━━━ PROVIDED PASSAGE ━━━

🤖 AI Summary
Terminal agents are hindered by the scarcity of high-quality training data, as existing methods produce tasks with narrow distributions, misaligned environment-task semantics, and inefficient exploration trajectories. This work proposes Terminal-World, the first framework to use skills as a unified compositional primitive for jointly synthesizing task instructions, environments, and instructional trajectories. By introducing skill teams and a skill graph mechanism, Terminal-World enables multi-agent, cross-domain task synthesis, substantially enhancing task diversity and complexity. Leveraging this framework, we construct 5,723 training environments and train the Terminal-World-8B/14B/32B model series, which consistently outperform existing terminal agents across six benchmarks. Notably, Terminal-World-32B achieves a Pass@1 score of 31.5 (+4.5) and Pass@3 of 43.8 on Terminal-Bench 2.0 using only 1.2% of the training data.
📝 Abstract
Terminal agents extend Large Language Models with the ability to execute tasks directly in command-line environments, but their progress is bottlenecked by the scarcity of high-quality training data. Existing approaches bootstrap from partial sources such as human-defined seeds or GitHub repositories to instantiate one component and then complete the rest, producing tasks confined to narrow seed distributions, environments misaligned with task semantics, and inefficient trajectories from unguided exploration. To address these limitations, we introduce Terminal-World, a fully automated pipeline that uses agent skills as the central synthesis primitive, which jointly encode what to accomplish, when to apply (preconditions and environment state), and how to execute, enabling task instructions, environments, and teacher trajectories to be co-derived. To further broaden the synthesis space, Terminal-World composes skills into skill teams and skill graphs for multi-role and cross-domain task synthesis. Using this pipeline, we construct 5,723 training environments and train Terminal-World-8B/14B/32B, evaluated across 6 benchmarks where the Terminal-World series consistently outperforms terminal-agent baselines. Notably, using the same teacher model and only 1.2% of the training data, Terminal-World-32B surpasses Nemotron-Terminal-32B on Terminal-Bench 2.0 by +4.5 Pass@1 (31.5) and achieves 43.8 Pass@3.

━━━ DATA SUPPLIED ━━━

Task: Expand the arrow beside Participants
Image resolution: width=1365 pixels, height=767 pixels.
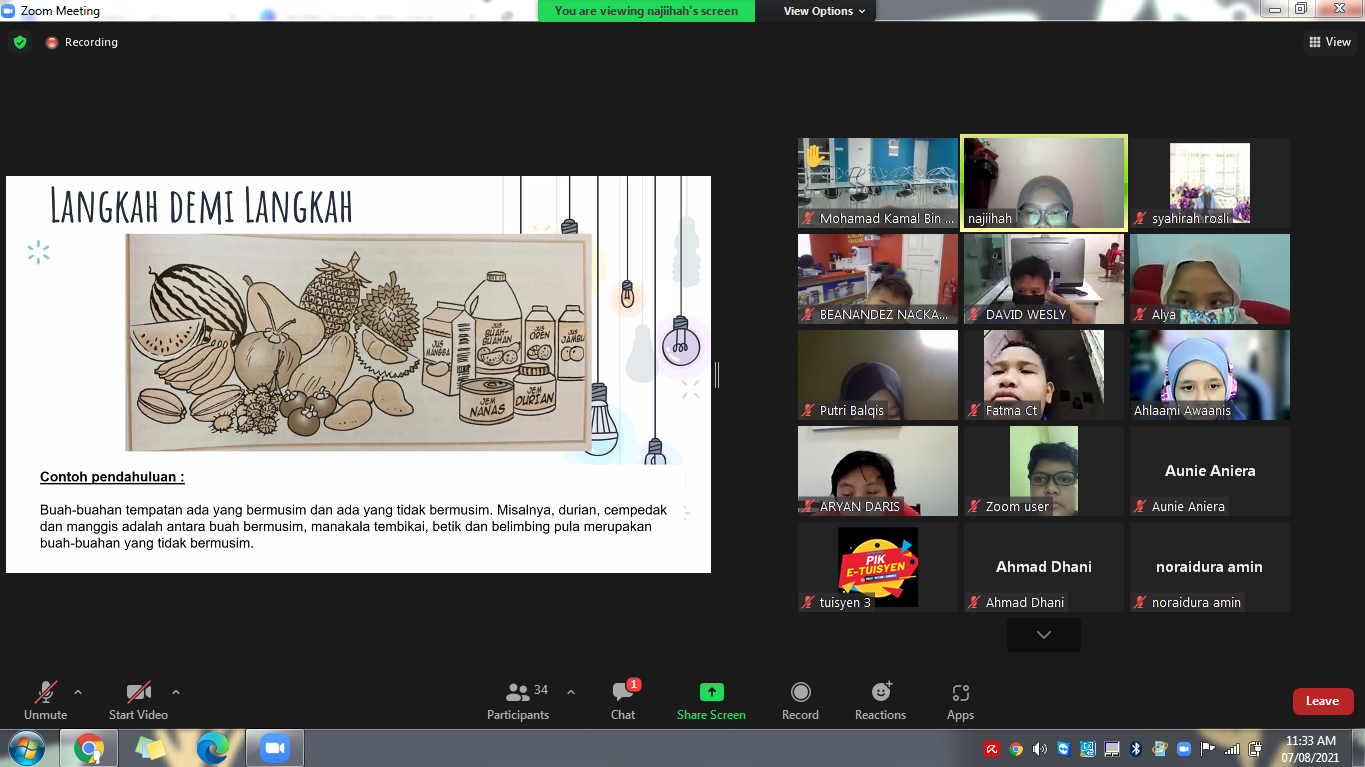Action: pos(571,692)
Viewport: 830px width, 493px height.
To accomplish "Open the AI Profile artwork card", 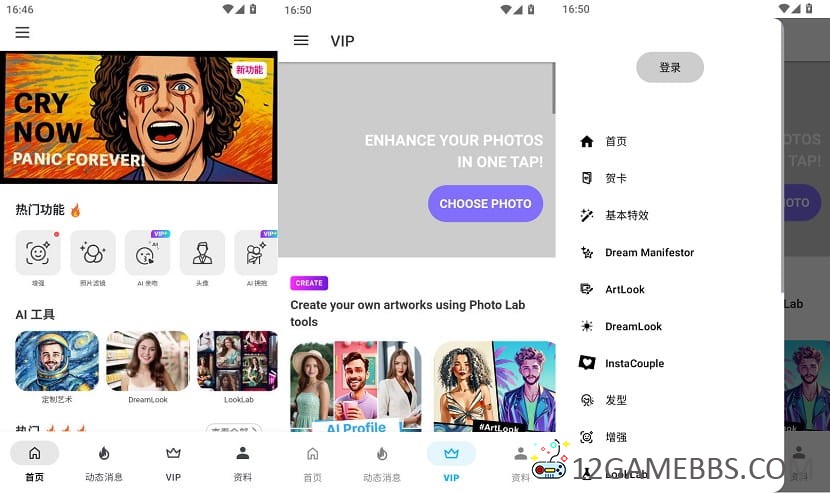I will [x=356, y=387].
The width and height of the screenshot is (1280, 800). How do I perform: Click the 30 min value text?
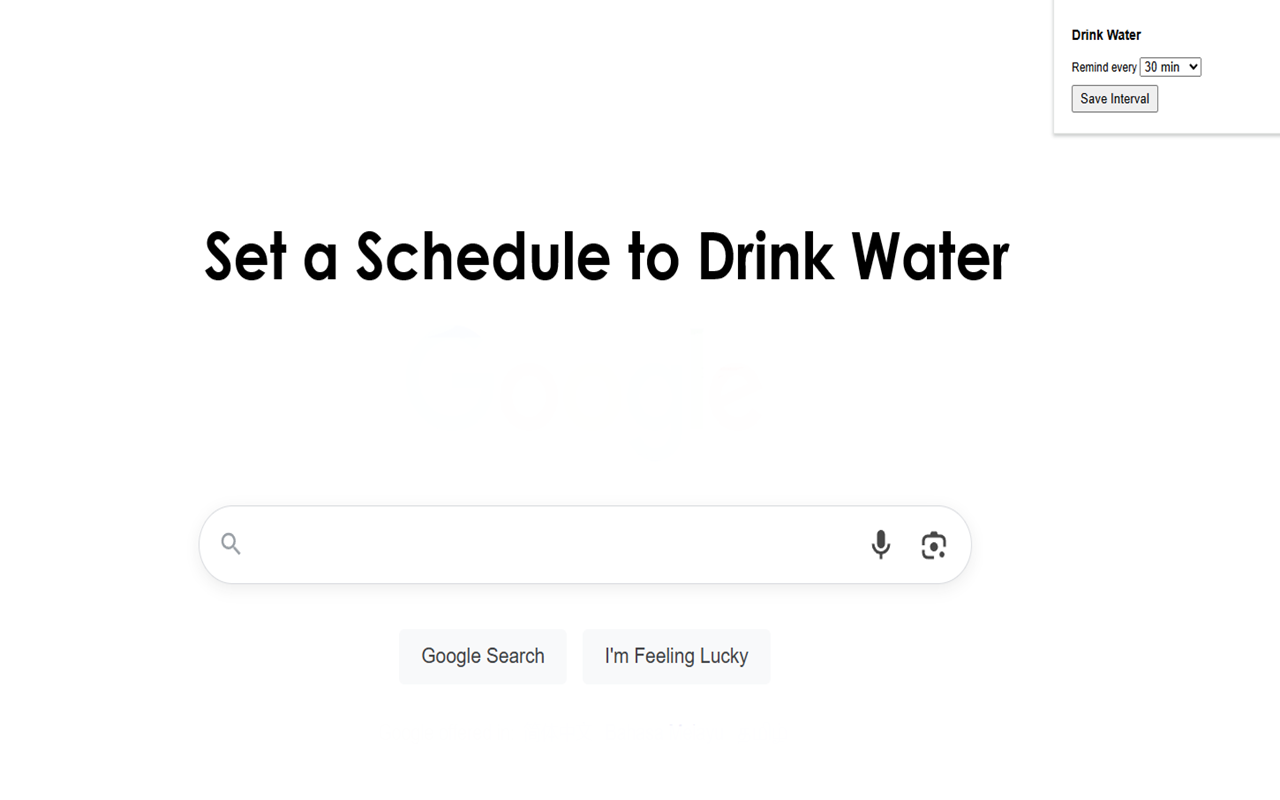click(x=1160, y=67)
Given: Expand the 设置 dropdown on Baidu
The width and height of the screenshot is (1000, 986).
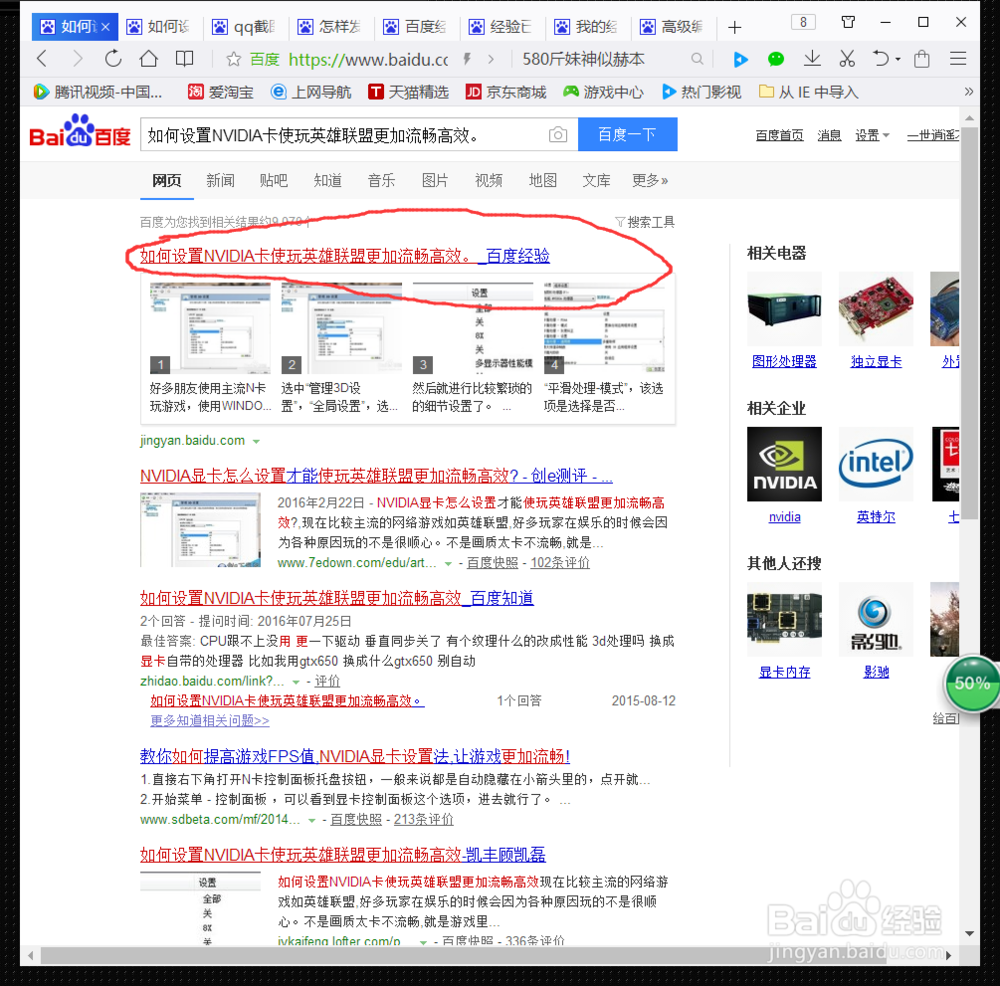Looking at the screenshot, I should click(871, 134).
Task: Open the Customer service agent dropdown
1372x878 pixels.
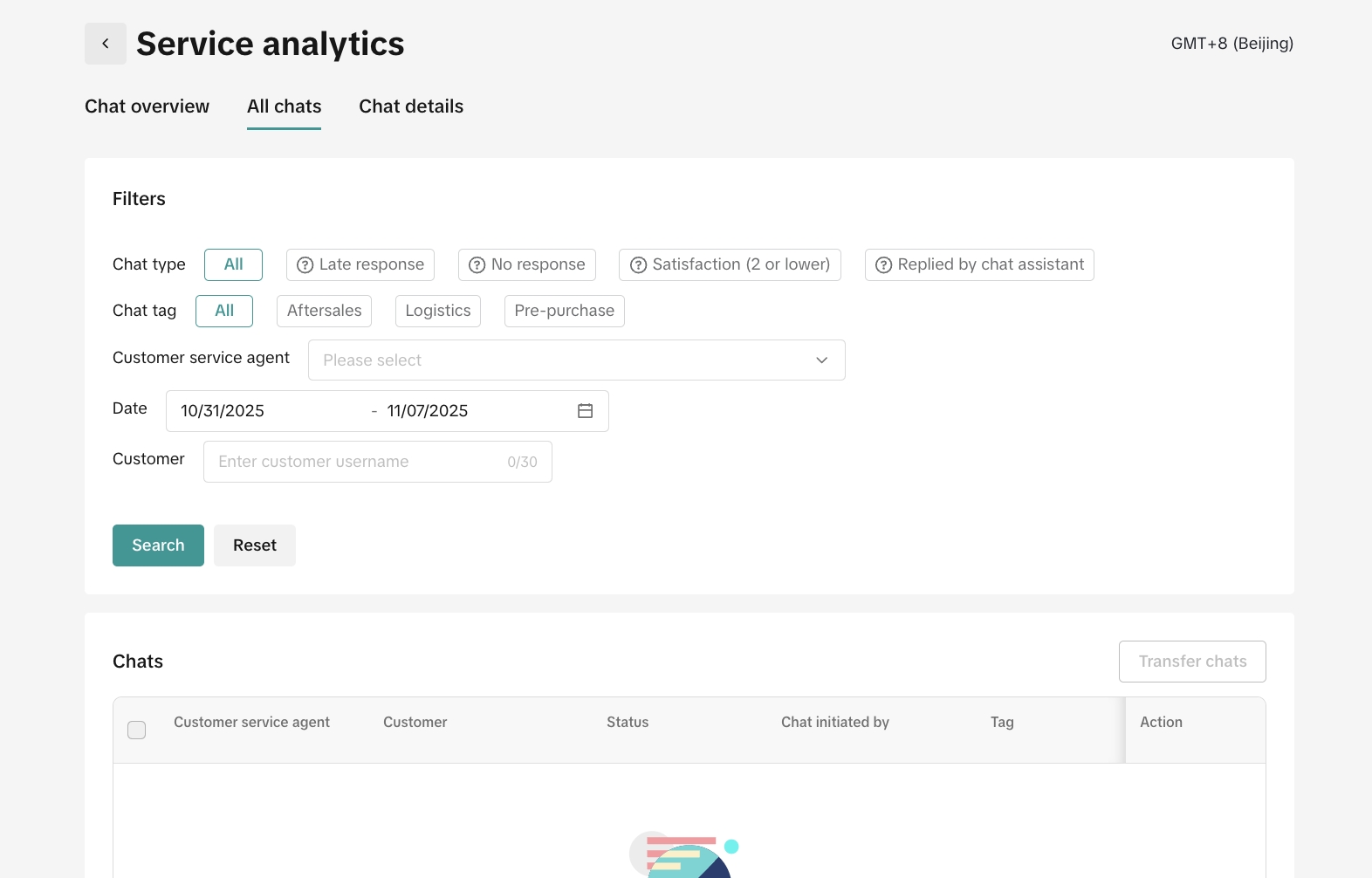Action: pyautogui.click(x=559, y=360)
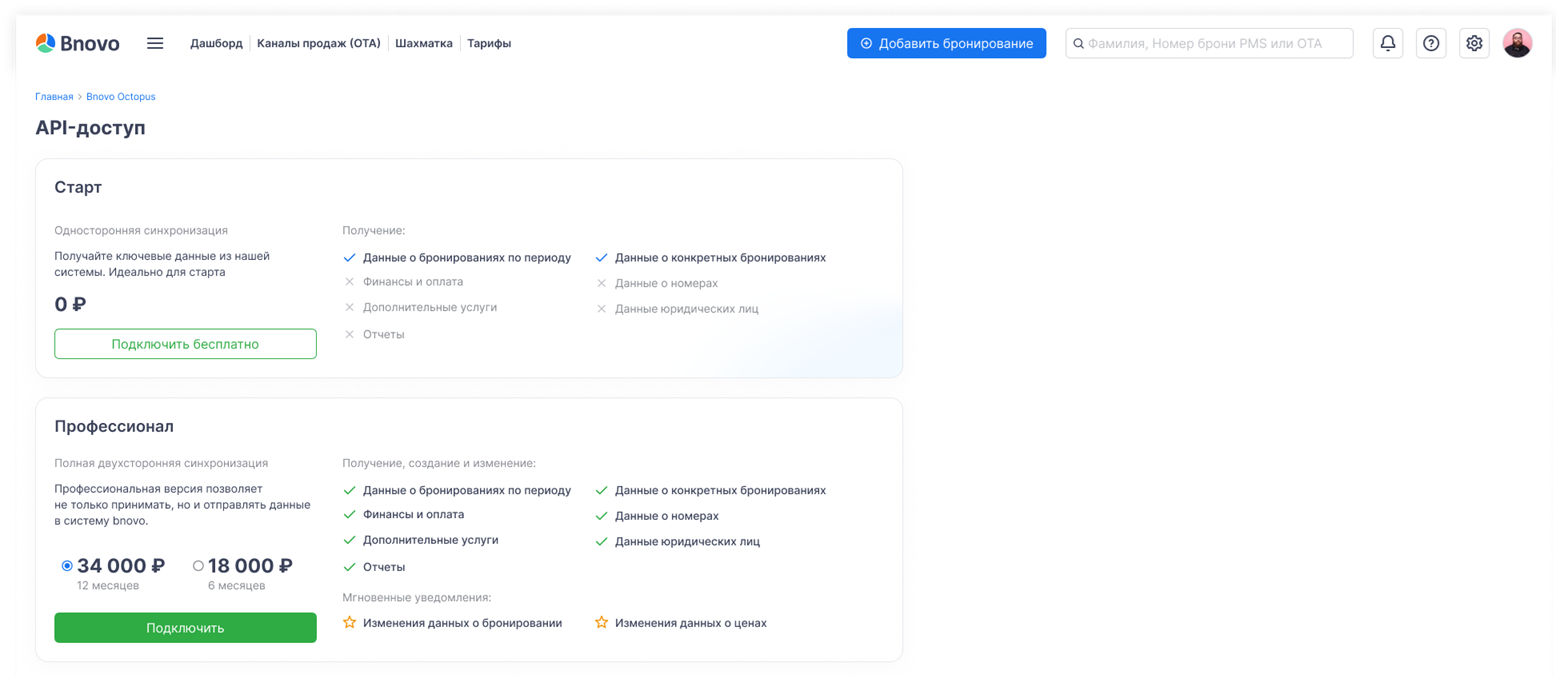Select the 34 000 ₽ 12-month plan
The image size is (1556, 676).
67,566
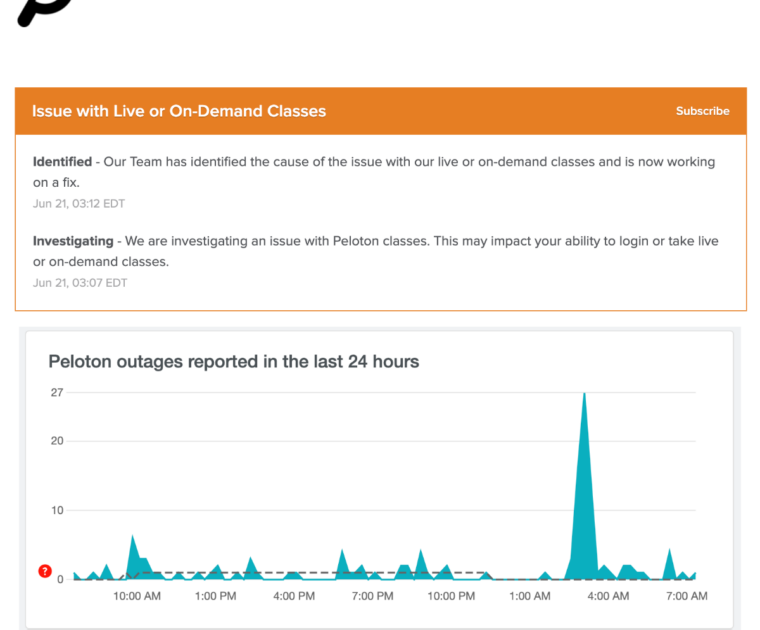Select the 4:00 AM time axis label
The width and height of the screenshot is (760, 630).
[x=608, y=597]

━━━

_REQUEST A:_
List everything the Terminal-World passage says agent skills jointly encode.
_REQUEST B:_
According to the Terminal-World passage, what Pass@3 score does Terminal-World-32B achieve on Terminal-Bench 2.0?

_TASK SOLUTION A:_
- What to accomplish
- When to apply (preconditions and environment state)
- How to execute

_TASK SOLUTION B:_
43.8